Author(s): Michael Tritthart; Daniel Wildt; Gabriele Weigelhofer
Keywords: Drought; Intermittent streams; Hydrodynamic model; Climate change
Abstract: Many smaller headwater streams have shifted from a perennial flow regime to an intermittent one during the past decades due to climate change, even in temperate climate zones. However, these streams fulfil an important role in the ecosystem due to their self-purifying capacity, which often is paramount to providing safe drinking water to populations nearby. In order to understand the potential changes following the expected higher frequency of droughts in the future, we set up a modelling framework that combines knowledge obtained from field measurements and laboratory studies to make an estimation at the reach scale.
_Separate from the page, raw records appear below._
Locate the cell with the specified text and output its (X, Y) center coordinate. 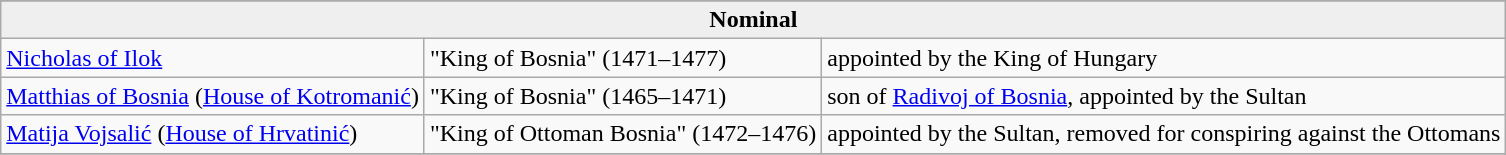
"King of Ottoman Bosnia" (1472–1476) (622, 134)
Nominal (754, 20)
Matthias of Bosnia (House of Kotromanić) (213, 96)
Nicholas of Ilok (213, 58)
"King of Bosnia" (1465–1471) (622, 96)
son of Radivoj of Bosnia, appointed by the Sultan (1164, 96)
appointed by the King of Hungary (1164, 58)
Matija Vojsalić (House of Hrvatinić) (213, 134)
appointed by the Sultan, removed for conspiring against the Ottomans (1164, 134)
"King of Bosnia" (1471–1477) (622, 58)
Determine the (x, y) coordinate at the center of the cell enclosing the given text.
Sediment samples were taken at three reaches of different intermittent streams in Austria in two subsequent years and were analyzed regarding microbial activity and gas emissions in the lab. In parallel, using our in-house hydrodynamic code RSim-2D we set up two-dimensional hydrodynamic models for each of the streams in order to obtain the wetted areas for a number of low-flow discharges. The field samples were analyzed in different drying stages, and oven-dried to less than 5% moisture content, which is considered representative for sediment under severe, unshaded drought conditions. Microbial activities were found to be mostly uncorrelated with the water content of the sample, except for the very dry stage, for which a statistically significant decrease could be observed. The modelling framework developed during the study combines the wetted areas at different simulated flow rates with the measured gas emissions as proxy of microbial activity and thus the self-purifying capacity. Depending on data availability, it can also consider wet-dry durations. In the streams investigated, we could indeed identify reduced microbial activity for lower discharges. This effect increased when assuming a reduction of the shading provided by the vegetation cover of the streambed. Our recommendation for the river management is therefore to ensure the availability of a vegetation cover for sustaining the self-purifying capacity of intermittent streams under a warming climate in the future.